Two new ways for kids to learn-and think-using game design principles
As we’ve written about elsewhere, educators are buying into digital games as valuable learning tools to be used in and out of the classroom. With the right game, kids have shown remarkable progress picking up critical skills, content knowledge, and more.
Now the success of using games to teach kids is leading some educators to teach game design as well. Two new platforms for the purpose are Scratch and Gamestar Mechanic. Both are suitable for kids who are ages 10 and up.
Neither of these will turn your kid into a video game programmer or animator. They don’t teach users what’s really under the hood of a video game. What they do is present the kids with some basic game design building blocks and teach the principles of game design and construction. Those principles include valuable skills like logical thinking, problem solving, and learning from feedback—exactly the kind of skills educators are stressing for today’s students. Which is to say, mastering game design is not just for kids who want to become professional game designers. It teaches how to think, create, and produce.
Gamestar Mechanic, a web-based game design platform, is by far the simpler of the two to master and use. No coding or programming is required. The learning process is cast as a quest to become a game “mechanic.”
The first step in the process is simply to play some games and in the course of playing win “sprites,” or points. Once a kid has won enough points they’ll have access to game building materials to modify their own versions of the game. In this way, kid users gain understanding of how the game works before trying to build it for themselves. Game building is relatively easy—all you do is drag and drop design elements into a screen window. The result is posted for the Gamestar community so other users can play them.
Unlike Gamestar Mechanic, Scratch encourages kids to learn some elementary programming techniques after downloading a free Scratch application. They’re given a blank screen and a pre-drawn character to move in the game. A series of simple programming instructions, like “move forward 10,” helps guide their progress. These instructions can be dragged and snapped together to create a simple program for a future game.
It’s easy to see that Scratch requires more effort than Gamestar Mechanic. And we didn’t think there was as much support for new users as we’d like. Our guess is a beginner would start by looking at the sample games that come with the application or one of the many user-created games on the Scratch website. There they can tinker with and customize them without building new games from, err, scratch.
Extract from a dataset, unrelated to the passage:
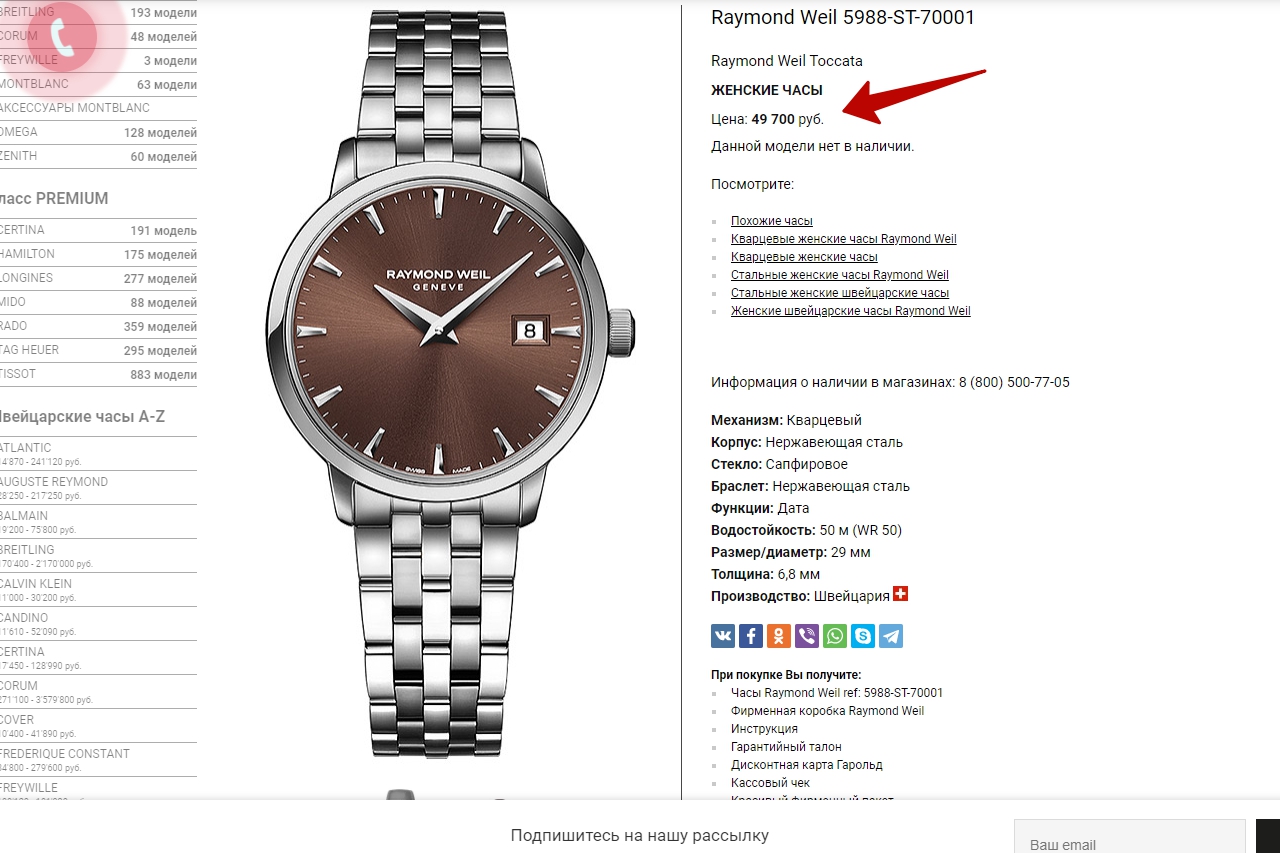Open the Похожие часы link
1280x853 pixels.
coord(771,221)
For a kid who’s interested in programming or just has a do-it-yourself mentality, using Scratch could be a great way to experiment. But we think most kids will prefer the ease of Gamestar Mechanic. The entire user experience is more fun and seems more thoughtfully designed. Like Scratch, Gamestar is free in its basic version. If subscribing, users get access to more games, more design elements, and the ability to upload their own backgrounds and characters. Most important, the premium subscription allows users to get feedback by seeing how others are playing their games—giving them a unique opportunity to interact with other game designers and players in real time.